Maintaining, Exporting, Protecting Racism

From Jet Magazine, February 28, 1952

When the Amerasian School of Okinawa opened its doors in 2003, it already opened amidst controversy. I will not go into any details about most of it here. But my point in bringing this up is the particular criticism that this would further the divide between “ordinary” Okinawans, and mixed-race Okinawans fathered by American military personnel, American civilians, and other non-Okinawans.

In the period following the Korean War (1950-1953) through the 1980s, the Korean transnational adoption structure intensely focused on shipping its mixed-race Korean babies, mostly fathered (and abandoned) by American military personnel, out of Korea and to the United States.

And as we can see from the above clip taken from the February 28th, 1952 issue of Jet Magazine, an African-American-owned magazine, that the same has been true for Japan in their postwar period, which began earlier than in Okinawa.

In all of these instances, the question of “exporting” mixed-race children out of their respective countries, would seem realistic in the face of a dominantly hostile and brutal environment raised against mixed-race babies sired by the former enemies and/or occupiers. On the one hand, yes, instead of having the children endure the violence and the demeaning and hateful looks and the comments thrown at them from their other mainstream citizens, they would be kept relatively safer in their own environments—educated and cared for without incident. For Japan, for Okinawa, for Korea, it is a way to “not let” the violent society/culture inflict their prejudices against the little ones (and the adults they would grow into).

However, a main aspect that the criticism of out-adoption and special institutions for Amerasian children points to, is the convenient lack of introspection and policies that would combat the steaming racism and prejudice against mixed-raceness and entitlements to violence to act out those prejudices. “Let’s export the babies, or keep them away from us because we are violent, it’s just the way we are”— this is what is also at play, side-by-side with the safety and protection issue.

Ideally, the cultures (in this case: Japan, Okinawa, Korea), would take steps to look at their racisms and prejudices and to institute structural change to change their societies. In the United States, this is attempted in many ways, but structurally, it has changed only a slight amount, to be made less overtly racist and also developing strategies of maintaining white supremacy.

The issue of protecting racism in East Asia (yellow supremacy), is quite complex. Yellow supremacy is very much linked to global white supremacy in world history. Not only has colonial contact with white superiors versus the “other” been a sign of how the global order is to be practiced as it has been forced upon the Asian and global contexts outside of the white nations, it is also mixed up and confused with war, devastation, cultural survival, assimilation, and being occupied (economically or totally) by the United States and certain European powers.  In most cases, these nations have been invaded by each other while also being invaded and/or threatened by various white nations (including Russia/Soviet Union), as well as homogenizing their own nations by destroying their own diversities within, in response to encroaching white colonialism (along with their white supremacist racism). In this way, a national identity is made up of, and almost insists upon its racism. Internal racisms have an important link to national identity, especially in the face of being invaded or colonized by the white others.

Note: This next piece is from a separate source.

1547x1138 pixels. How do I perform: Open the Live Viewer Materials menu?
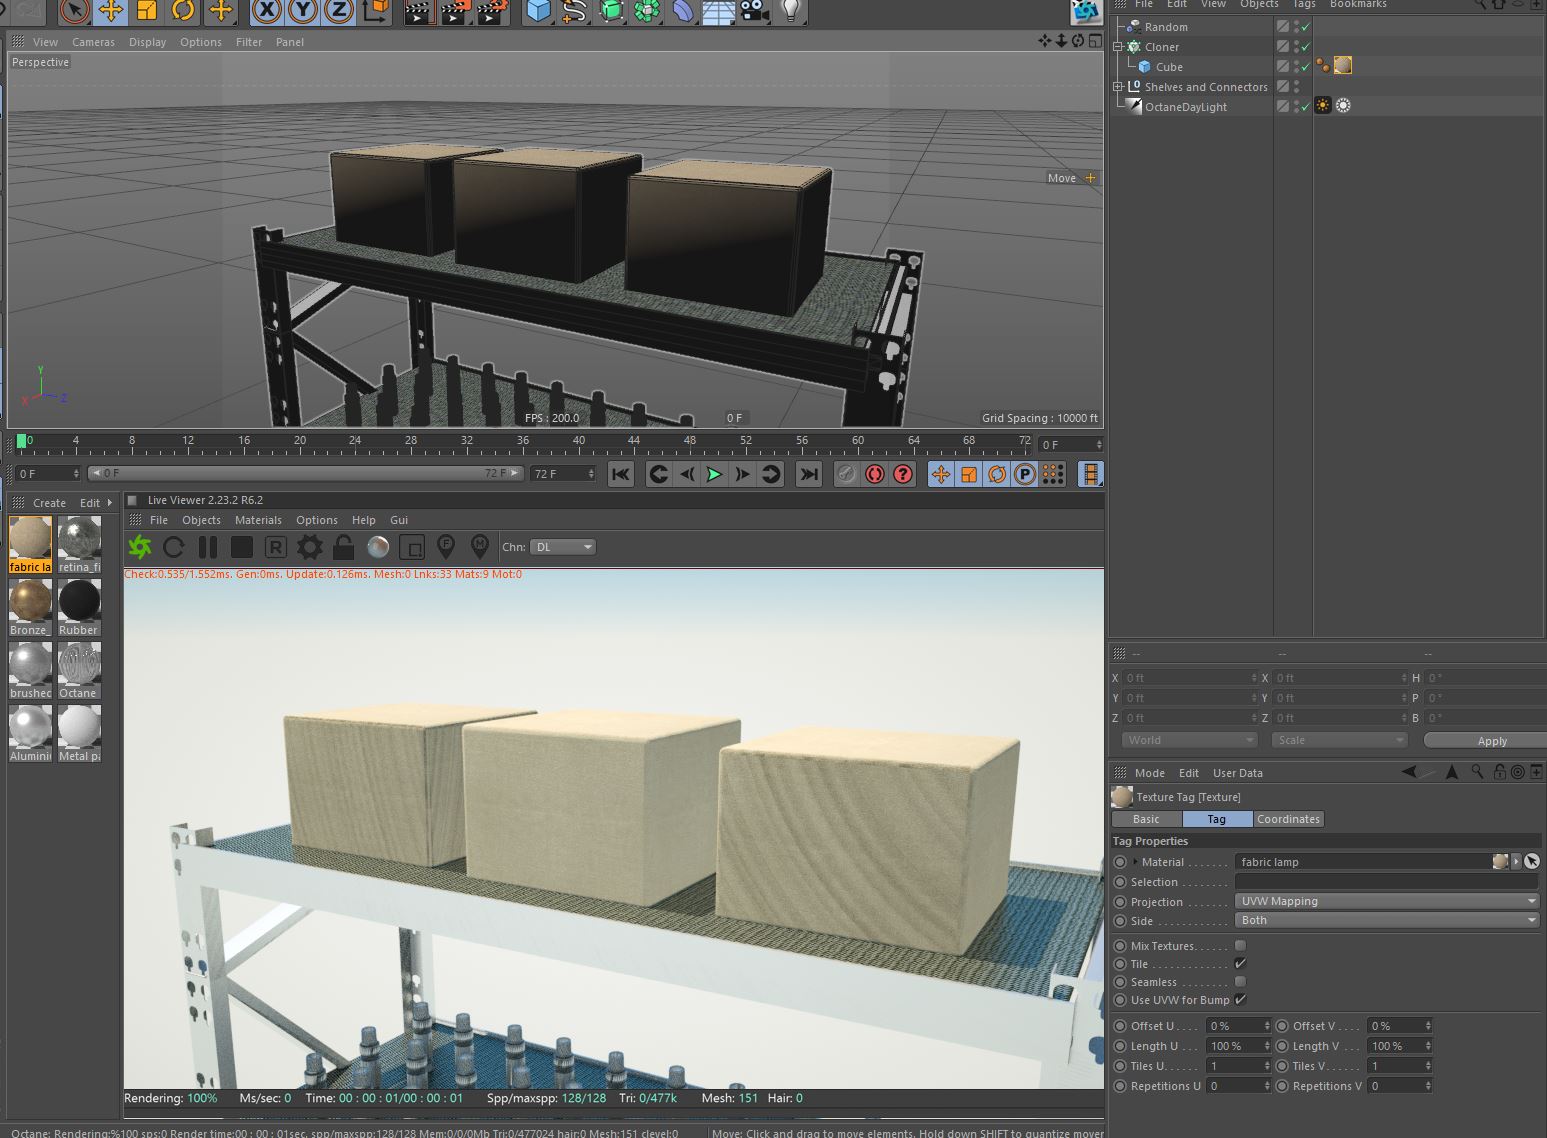[258, 520]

While the anti-mixed-race sentiments were linked with white supremacist Christian and white national secular ordering of humans, each of the Asian nations developed their own identities as nations, separately from each other, but practicing the same Orientalizing (a la Edward Said) in order to create identity.

This is why even today, it is difficult to struggle with eradicating racism in East Asia (and most likely everywhere else). It is deep and a part of national identity. To change it means to change so many structures. In capitalism and its global transnational networks, it is increasingly difficult in relation to resources and capital and their links to ethnic identity and the owning of domination-powers. These powers, as well, are linked with how other nations relate to them and strategies of capital, cultural identity, and self-representations in relation to things such as international human rights (and lack thereof) and who has the power to police, to discipline, to punish, to restore, to heal, to respond, to represent, to speak, to decide the movement of power.

We must also remember, that although we speak to a large brush stroke of national cultural racisms, we are talking about the power within nations, to dominate. What I am pointing to here is that hope of a power shift. The racism against mixed-race children (and foreigners, etc.) is practiced by a sub-section of people within any society, larger or smaller. In Japan, for instance, their parliament had many meetings during the postwar, where the “issue” of konketsuji (mixed-blood) children was raised and argued about intensely between different factions of the Japanese government. There were also reports of people coming to blows. It was intense. And we can see that not everyone of any given population, believes or acts in the same way. This also goes for East Asia. The issue is that those in positions of power, who make the regulations and policies, are the ones who have temporarily  grown into positions where certain forms of their culture will be branded and decided upon and enacted. And seen by others. Then, in turn, this will be in relation to international and inter-cultural relations and laws.

Mixed-race babies and laws associated with it, can be said to be crucial in the ongoing discussions of identity linked with violence and its exporting and importing and how ignoring it and making racism a “natural” and “normal” aspect of any nation’s identity. Can we keep children, women, men and ecologies safe, without exporting? Putting up walls? Making it a sort of extra-juridical formation?